Texto:
Em 1918, quando a gripe espanhola chegou ao Brasil matando milhares de pessoas, poucas medidas podiam ser tomadas. “Muitas empresas investiram na fabricação de caixões; a Light alugou bondes para o transporte de cadáveres; e a Câmara Municipal aprovou a construção do cemitério da Lapa”, conta Isaias Raw, presidente da Fundação Instituto Butantan. Agora, quando uma nova pandemia – a da gripe aviária – surge como um fantasma ameaçador, a situação é diferente e, em todo o planeta, já se tomam medidas para enfrentá-la.
No Brasil, o Instituto Butantan começa a produzir, em março, as primeiras doses da vacina contra o vírus da gripe aviária, o H5N1, a partir das cepas enviadas pela Organização Mundial da Saúde (OMS). A meta é fabricar 20 mil doses de vacina já em 2006, que poderão ser utilizadas no caso de uma pandemia da doença. O vírus é transmitido exclusivamente pelas aves e não se propaga facilmente por contato com humanos, apesar de já terem sido registrados mais de uma centena de casos e várias mortes, principalmente na Ásia. O grande temor é que o H5N1 troque material genético com o vírus Influenza, dando origem a uma nova cepa, esta sim altamente contagiosa.
As primeiras vacinas produzidas pelo Butantan serão utilizadas em teste com animais ao longo de 21 dias. Em seguida, e por período de tempo idêntico, serão aplicadas em humanos. As vacinas para os testes serão produzidas num laboratório piloto adaptado para garantir segurança na manipulação das cepas.

Dados de entrada:

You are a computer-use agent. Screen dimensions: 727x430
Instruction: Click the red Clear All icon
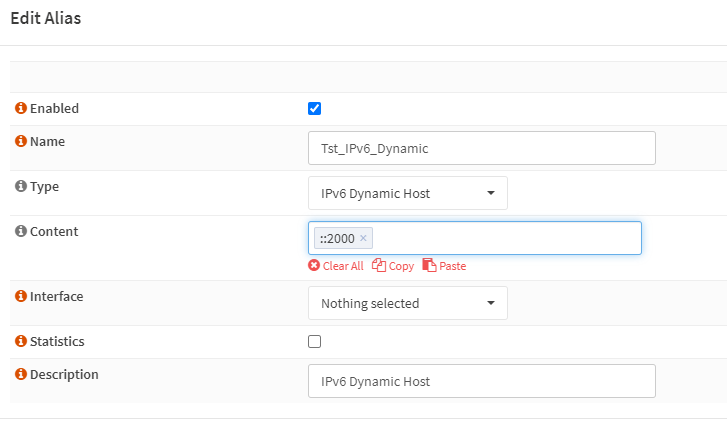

Enunciado 1: Reproduza o trecho do texto sobre a vacina contra a gripe aviária que vai de "No Brasil, o" a "sim altamente contagiosa.".
Enunciado 2: Segundo o texto sobre a vacina contra a gripe aviária, o H5N1 não se propaga facilmente entre humanos. Explique por que, ainda assim, ele desperta grande temor.
Enunciado 3: Retome o texto sobre a vacina contra a gripe aviária a partir da última frase apresentada e dê continuidade a ele.

Resposta do exercício 1:
No Brasil, o Instituto Butantan começa a produzir, em março, as primeiras doses da vacina contra o vírus da gripe aviária, o H5N1, a partir das cepas enviadas pela Organização Mundial da Saúde (OMS). A meta é fabricar 20 mil doses de vacina já em 2006, que poderão ser utilizadas no caso de uma pandemia da doença. O vírus é transmitido exclusivamente pelas aves e não se propaga facilmente por contato com humanos, apesar de já terem sido registrados mais de uma centena de casos e várias mortes, principalmente na Ásia. O grande temor é que o H5N1 troque material genético com o vírus Influenza, dando origem a uma nova cepa, esta sim altamente contagiosa.

Resposta do exercício 2: O H5N1 é transmitido exclusivamente pelas aves e não se propaga facilmente por contato com humanos. O grande temor é que ele troque material genético com o vírus Influenza. Dessa troca poderia surgir uma nova cepa, esta sim altamente contagiosa.

Resposta do exercício 3:
Em maio estarão concluídas as obras da nova fábrica onde serão geradas vacinas contra o vírus Influenza, imunizantes contra rotavírus, HPV, hepatite B, entre outros, com capacidade de produção de 20 milhões de doses de vacina por ano. Ali também será instalada a unidade de fabricação em escala da vacina contra a gripe aviária.
A nova fábrica custou R$ 18 milhões ao governo do Estado de São Paulo e R$ 34 milhões ao Ministério da Saúde. “A maior parte dos equipamentos já está armazenada e será instalada a partir de junho”, adianta Raw. Três das cinco centrífugas que serão utilizadas tanto na produção de vacinas contra o vírus Influenza como o HP5N1 já chegaram.
Um dos insumos básicos na produção da vacina – a gema de ovo fecundado – também está garantido. “Já nos reunimos com grandes produtores nacionais que se comprometeram a fornecer algo em torno de 20 milhões de ovos entre os meses de outubro e novembro deste ano”, conta Raw.
Multiplicação de vacinas
Os testes vão medir não exatamente a eficácia do produto no combate à gripe aviária, mas a quantidade necessária para a imunização, já que a tecnologia de produção desta vacina será a mesma utilizada na criação de vacinas contra o vírus Influenza, transferida pela Aventis. No caso da vacina contra o H5N1, o Butantan pretende adotar uma estratégia experimentada com sucesso no caso do Influenzia: a utilização de um adjuvante – em substituição ao hidróxido de alumínio – que permitirá o fracionamento das doses. “Este adjuvante permite o uso de 1/4 a 1/8 da dose por pessoa e a multiplicação do número de doses disponíveis”, explica Raw.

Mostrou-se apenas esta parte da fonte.